__Collected data__.
------

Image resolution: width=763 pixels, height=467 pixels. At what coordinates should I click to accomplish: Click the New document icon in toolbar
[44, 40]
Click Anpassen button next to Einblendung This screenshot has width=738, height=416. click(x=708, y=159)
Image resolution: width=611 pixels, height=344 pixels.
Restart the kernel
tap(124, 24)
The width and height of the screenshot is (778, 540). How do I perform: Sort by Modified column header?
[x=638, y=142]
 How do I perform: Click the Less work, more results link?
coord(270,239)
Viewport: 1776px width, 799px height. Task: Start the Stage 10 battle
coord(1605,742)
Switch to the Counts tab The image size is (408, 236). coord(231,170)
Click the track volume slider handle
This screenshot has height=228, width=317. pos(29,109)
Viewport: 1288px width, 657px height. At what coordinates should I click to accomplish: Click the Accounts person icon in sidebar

------

__Activity__. Each line above must be printed exactly as it appears.

__Response area__.
Image resolution: width=763 pixels, height=467 pixels. At what coordinates should I click to accomplish: Click the New document icon in toolbar
[44, 40]
Click Anpassen button next to Einblendung This screenshot has width=738, height=416. click(x=708, y=159)
Image resolution: width=611 pixels, height=344 pixels.
Restart the kernel
tap(124, 24)
The width and height of the screenshot is (778, 540). How do I perform: Sort by Modified column header?
[x=638, y=142]
 How do I perform: Click the Less work, more results link?
coord(270,239)
Viewport: 1776px width, 799px height. Task: Start the Stage 10 battle
coord(1605,742)
Switch to the Counts tab The image size is (408, 236). coord(231,170)
Click the track volume slider handle
This screenshot has height=228, width=317. pos(29,109)
Viewport: 1288px width, 657px height. At what coordinates should I click to accomplish: Click the Accounts person icon in sidebar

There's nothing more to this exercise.